▶ [SET TASK A] In the passage about Record planes, which retailer carried Record for many years?
-- Begin EXTRACT --
It also had to do with US foundries closing by the dozens. I worked for a company that purchased both gray and ductile castings, and we were able to find good quality castings from England long after the reputable US foundries closed. 

Also, just to show how we Colonists don't really look down on English tools, take a quick perusal of ebay auctions in the U.S. It will show that even late Record planes (but pre brass knob cap) where the seller is located in the U.S. sell for more than similar planes where the seller is located in the UK. That might have something to do with how plenteous they are in the UK, but one must remember that for many years, Record was carried by Garrett Wade, which at that time was rather upscale. Up until the brass knob cap years, and prior to LN and LV, Record planes had a fairly good reputation in the States. And just try to name an American wood-vise manufacturer that sold a tiny fraction of what was sold by Record over here.

When I first became interested in hand tools (late-eighties) I purchased a Record No. 7 and while I did not care for the rattling lateral adjuster, or blinding chrome lever cap, the bed was flat* and sides square right out of the box. Second, the tungsten vanadium blade held an edge longer than any of my U.S. made Stanley blades. 

Having since become enamored with woodies, I can't say enough about those thick Sheffield blades. With Hock wood plane blade assemblies now pushing $50 (ouch!), someone like Tony Murland or Andrew Stephens should be stripping those older Sheffield blades and cap irons out of shot English woodies and peddle them here for wooden plane builders.
-- End EXTRACT --
-- Begin RECORDS FOR THE EXERCISE --
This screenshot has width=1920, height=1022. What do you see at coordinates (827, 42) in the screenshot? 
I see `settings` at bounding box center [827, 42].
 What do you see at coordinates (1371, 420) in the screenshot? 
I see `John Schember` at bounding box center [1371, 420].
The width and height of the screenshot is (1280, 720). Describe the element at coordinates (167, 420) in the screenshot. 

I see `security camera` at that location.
-- End RECORDS FOR THE EXERCISE --
▶ [SET TASK B] Transcribe the rows word for word, starting at the first line of the rows and ending at the line that contains "center [1371, 420].", with both included.

▶ [CORRECT RESULT A] Garrett Wade

▶ [CORRECT RESULT B]
This screenshot has width=1920, height=1022. What do you see at coordinates (827, 42) in the screenshot? 
I see `settings` at bounding box center [827, 42].
 What do you see at coordinates (1371, 420) in the screenshot? 
I see `John Schember` at bounding box center [1371, 420].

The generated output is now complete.